─── Data extract
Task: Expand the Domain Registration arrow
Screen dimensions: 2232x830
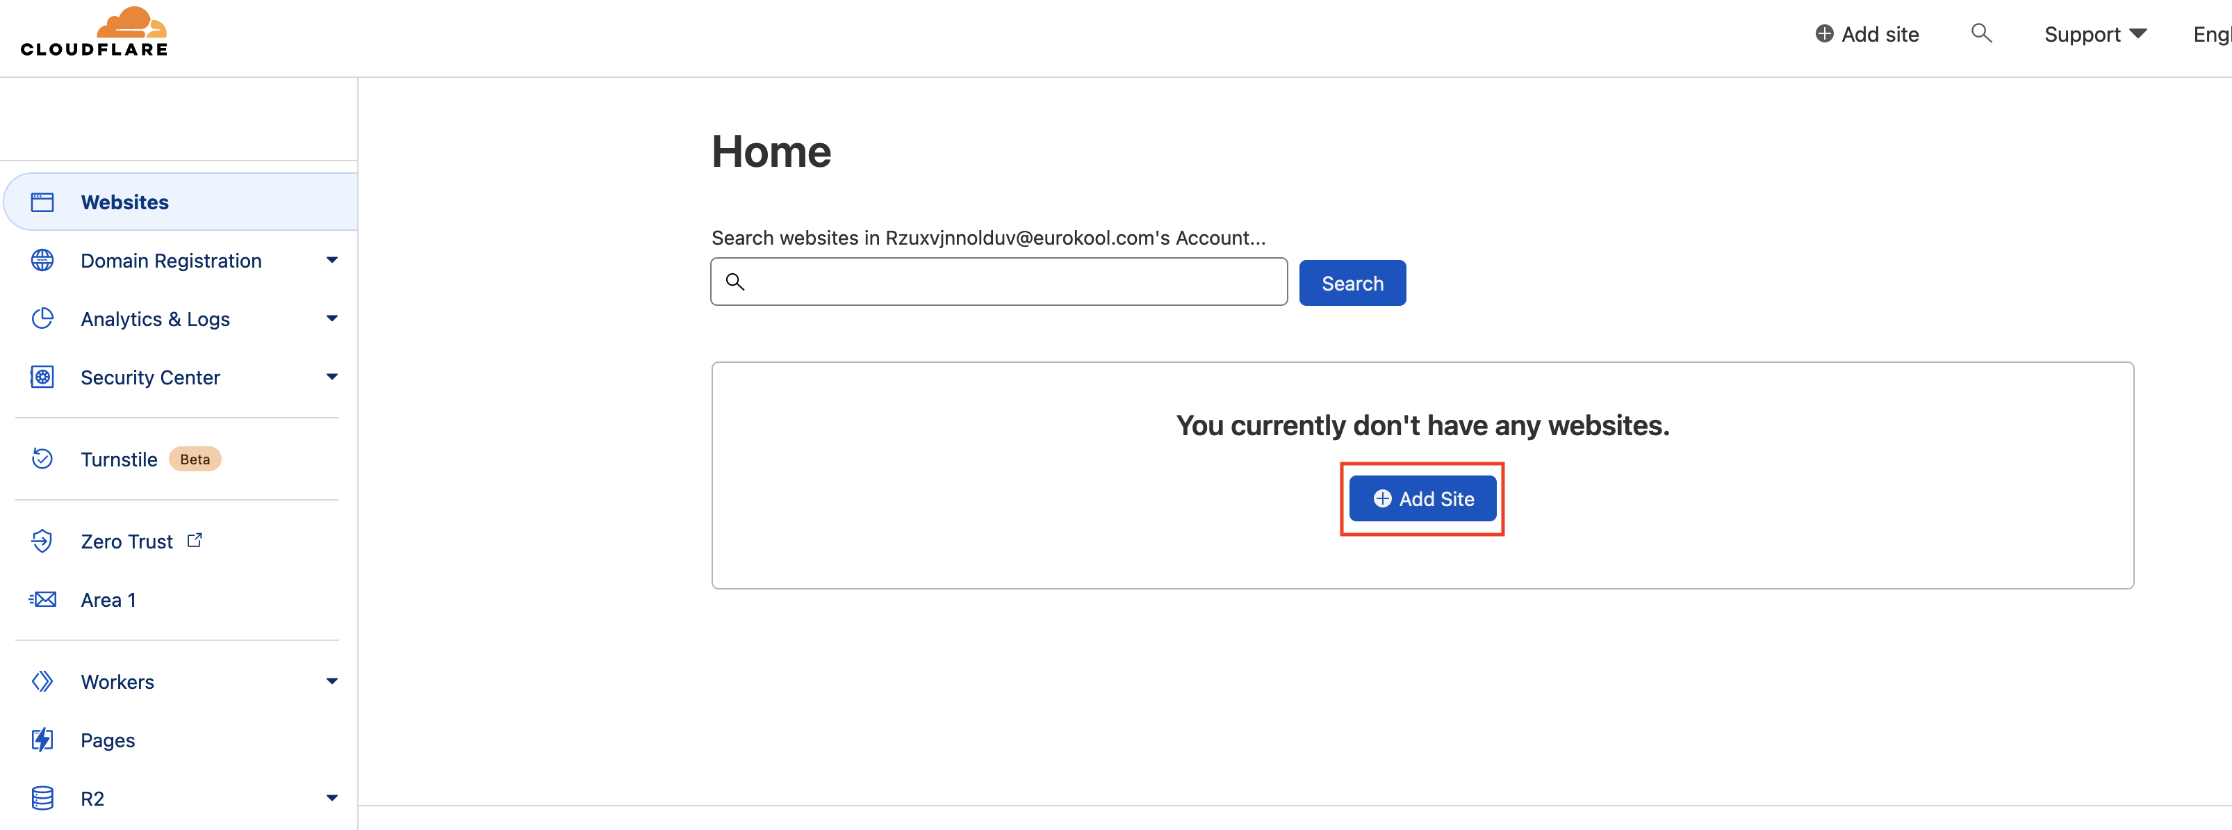Action: click(x=332, y=260)
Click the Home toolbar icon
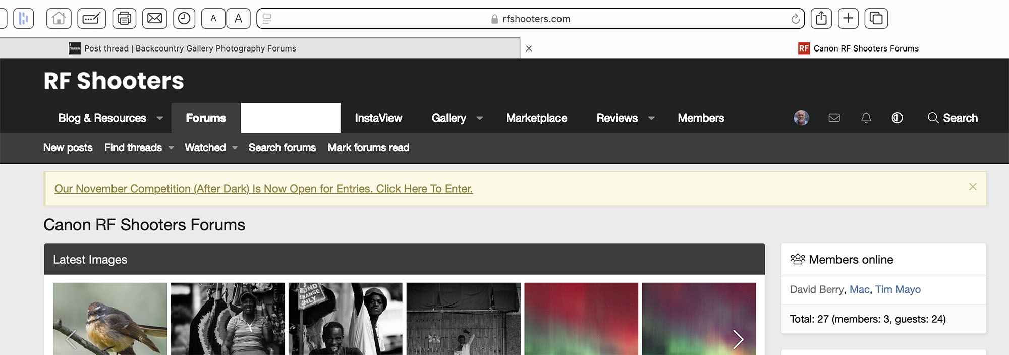Screen dimensions: 1009x355 click(x=59, y=19)
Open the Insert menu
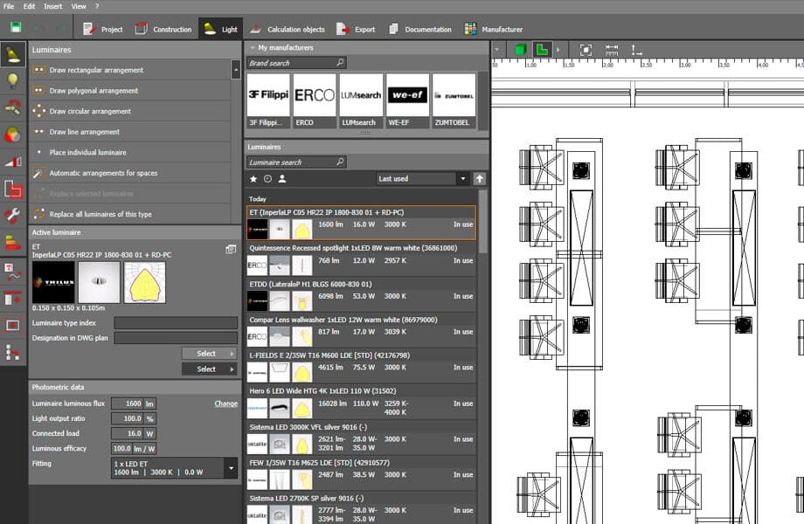The width and height of the screenshot is (804, 524). pyautogui.click(x=53, y=6)
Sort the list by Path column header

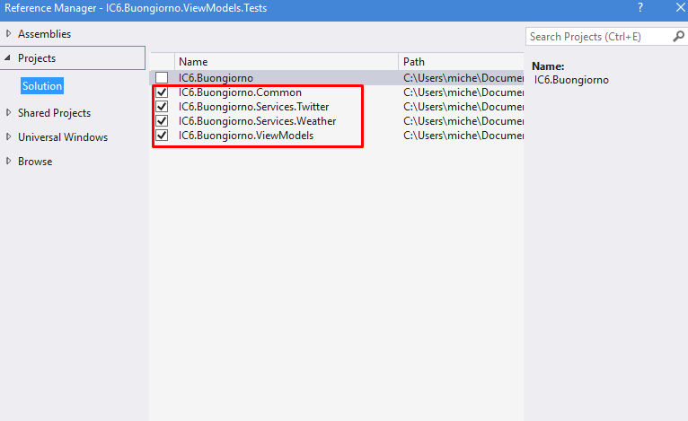click(460, 62)
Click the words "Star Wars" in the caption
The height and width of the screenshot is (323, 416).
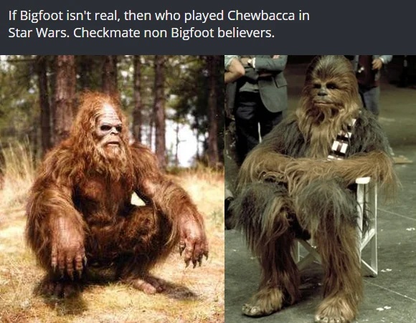(x=38, y=33)
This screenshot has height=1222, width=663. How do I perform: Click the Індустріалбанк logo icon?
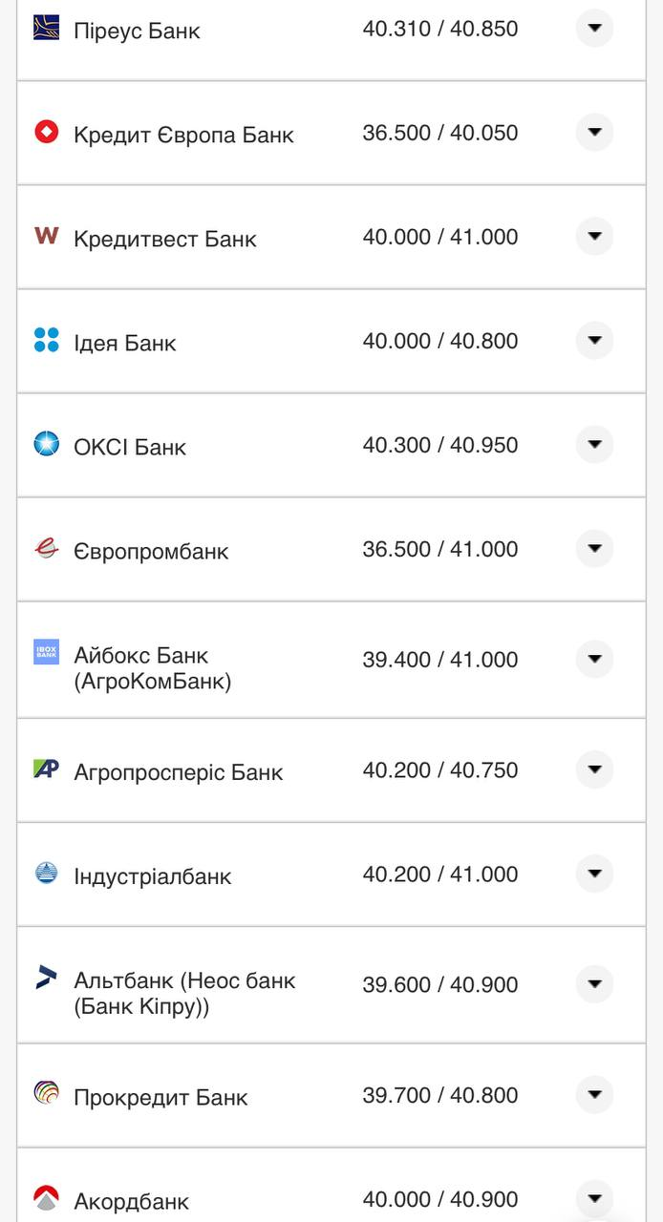pos(46,873)
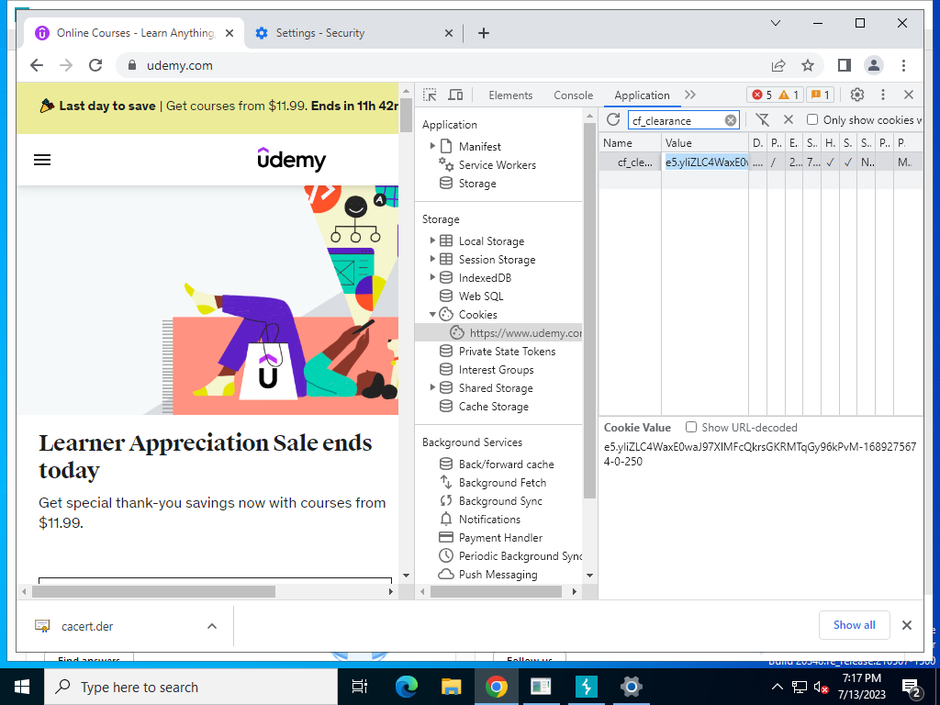The width and height of the screenshot is (940, 705).
Task: Refresh the cookies table with the reload icon
Action: pos(612,120)
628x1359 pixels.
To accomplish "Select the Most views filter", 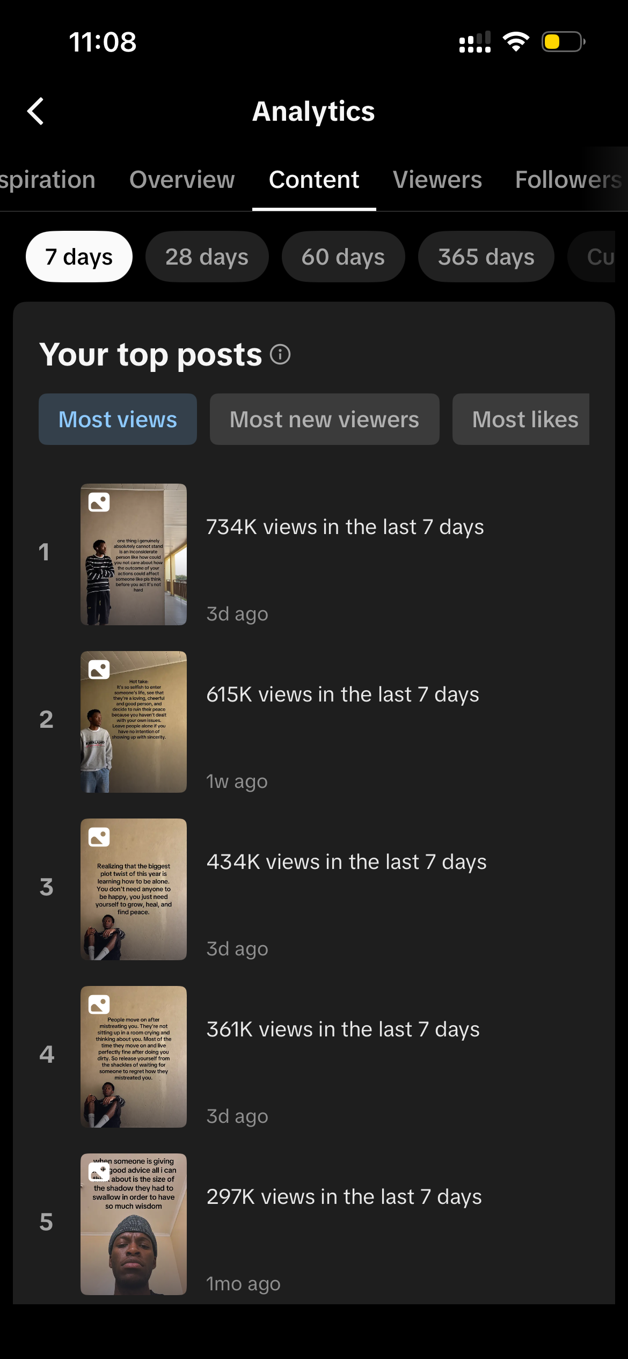I will point(118,419).
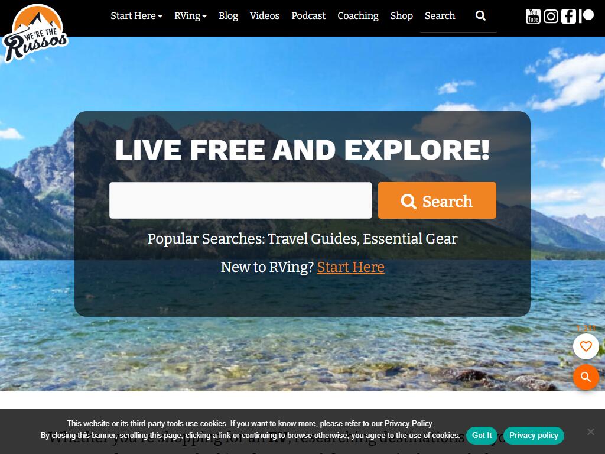The image size is (605, 454).
Task: Click the heart favorite floating button
Action: pyautogui.click(x=586, y=346)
──────
#### [What you are asked to do]
Copy exactly the lines of the entries above from the one containing "Screen dimensions: 2232x830" through the one containing "628x1359 pixels.". Both end lines count; pictures do not.

#### [Result below]
Screen dimensions: 2232x830
Action: click(x=332, y=260)
Click the Home toolbar icon
Screen dimensions: 1009x355 click(x=59, y=19)
Open the Insert menu
The width and height of the screenshot is (804, 524). pyautogui.click(x=53, y=6)
Sort the list by Path column header

click(460, 62)
Click the words "Star Wars" in the caption
The height and width of the screenshot is (323, 416).
(x=38, y=33)
This screenshot has height=1222, width=663. How do I perform: Click the Індустріалбанк logo icon?
pos(46,873)
The width and height of the screenshot is (940, 705).
Task: Refresh the cookies table with the reload icon
Action: pos(612,120)
628x1359 pixels.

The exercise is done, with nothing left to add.